Sie koalieren im Burgenland jetzt mit den Grünen. War es eine Zäsur, dass Sie nun nicht mehr alleine regieren können?
Politik findet immer in der Diskussion statt. Es war natürlich eine kurze Umstellung, aber die Zusammenarbeit mit den Grünen ist ein konstruktives Miteinander. Wenn man sich offen darauf einlässt und dem Partner nicht misstraut, kann das gut funktionieren. Von diesem Gedanken ist diese Koalition getragen.
Sehen Sie sich die vollen fünf Jahre im Burgenland oder wird Ihr Karriereweg Sie nochmals Richtung Bundespolitik führen?
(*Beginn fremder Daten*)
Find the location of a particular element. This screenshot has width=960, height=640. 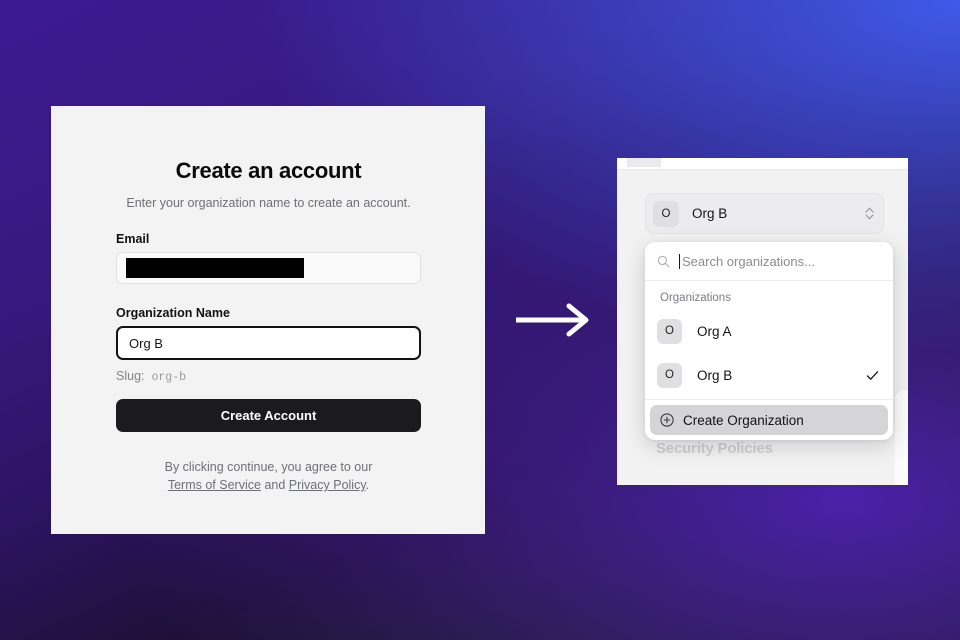

organization-name-input: Org B is located at coordinates (268, 343).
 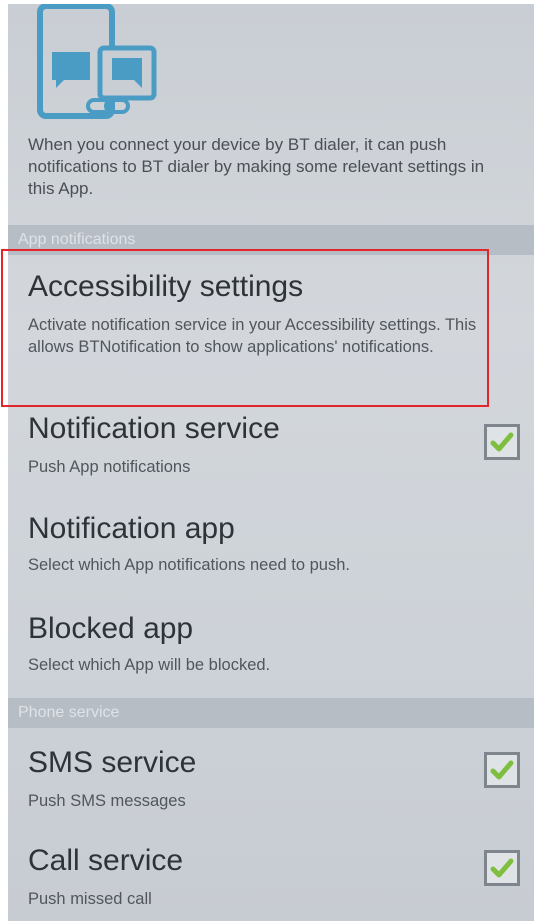 I want to click on pref-summary: Push SMS messages, so click(x=107, y=801).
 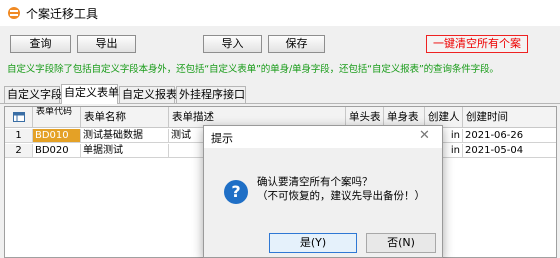 What do you see at coordinates (125, 151) in the screenshot?
I see `cell-form-name: 单据测试` at bounding box center [125, 151].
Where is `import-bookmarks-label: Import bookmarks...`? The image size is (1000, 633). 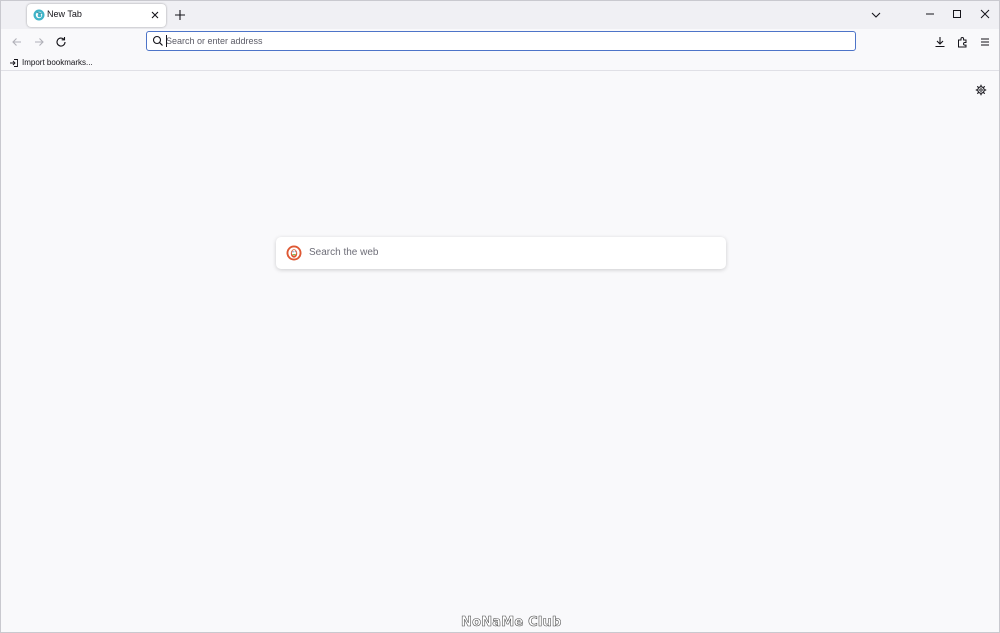
import-bookmarks-label: Import bookmarks... is located at coordinates (58, 62).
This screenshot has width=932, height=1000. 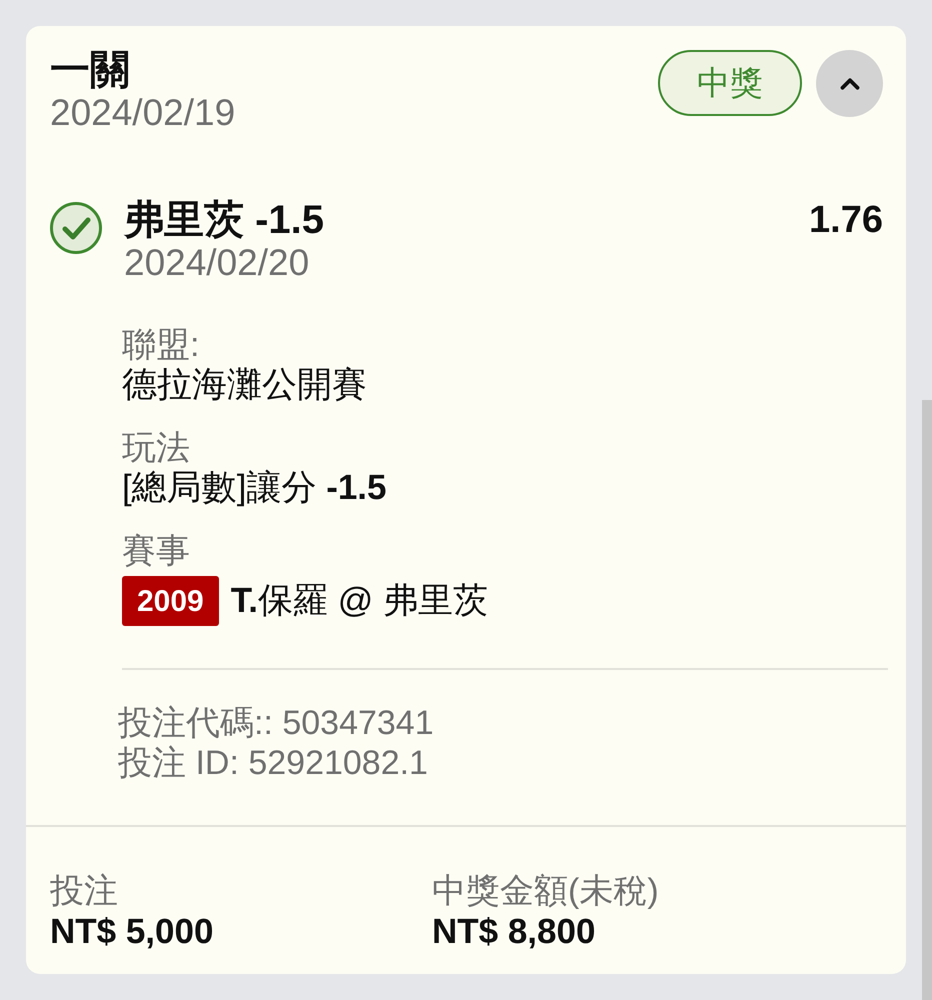 I want to click on selection-pick: 弗里茨 -1.5, so click(x=224, y=220).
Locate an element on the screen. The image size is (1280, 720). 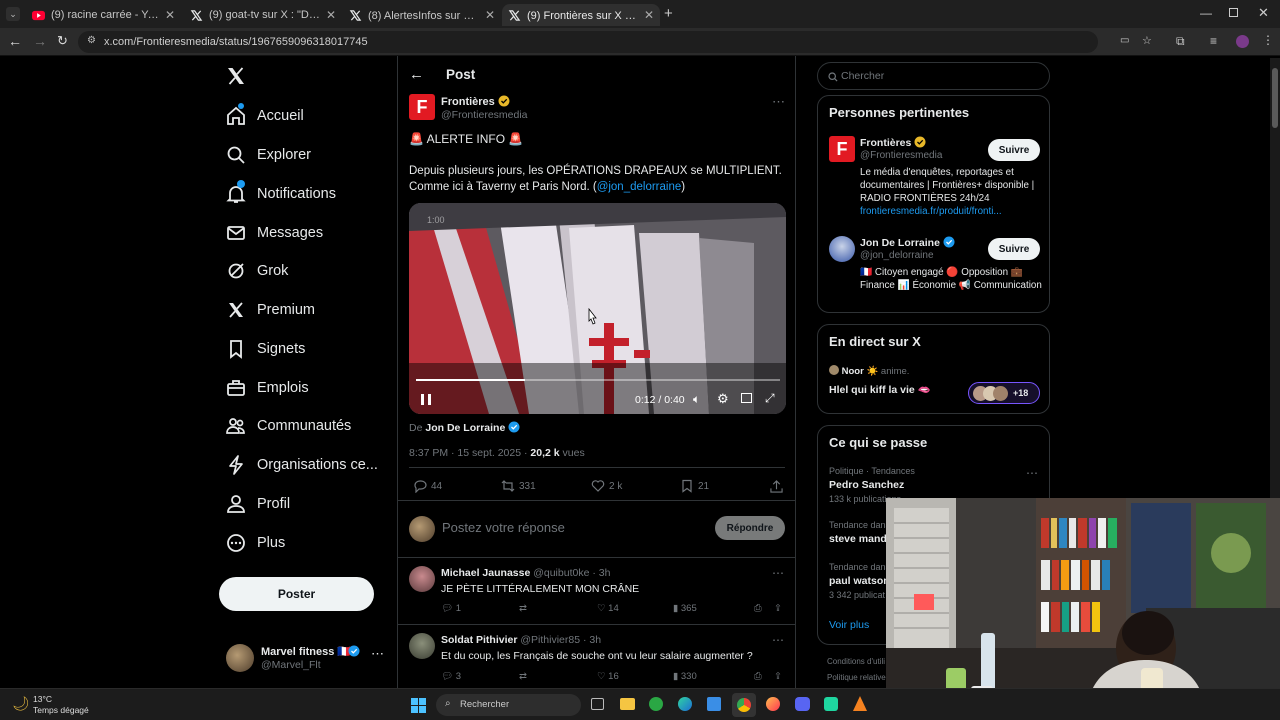
person-avatar is located at coordinates (842, 249).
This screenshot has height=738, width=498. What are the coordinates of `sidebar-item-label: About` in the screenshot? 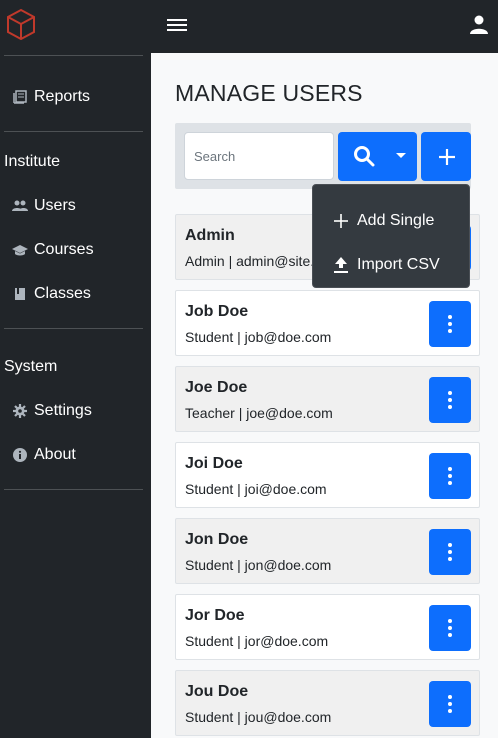 It's located at (55, 454).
Diese Erfahrung habe ich schon gemacht. Vertrauen und Glaubwürdigkeit der Bevölkerung gegenüber sind ein ganz wesentlicher Aspekt in der Politik. Nachdem die Burgenländer mir in sehr großem Ausmaß nochmals das Vertrauen geschenkt haben, bin ich angetreten, diese Periode zu absolvieren.
Volle fünf Jahre?
Nicht alles kann man planen. Aber wenn es gesundheitlich geht, keine Frage.
Herr Landeshauptmann, ich danke Ihnen für das Gespräch.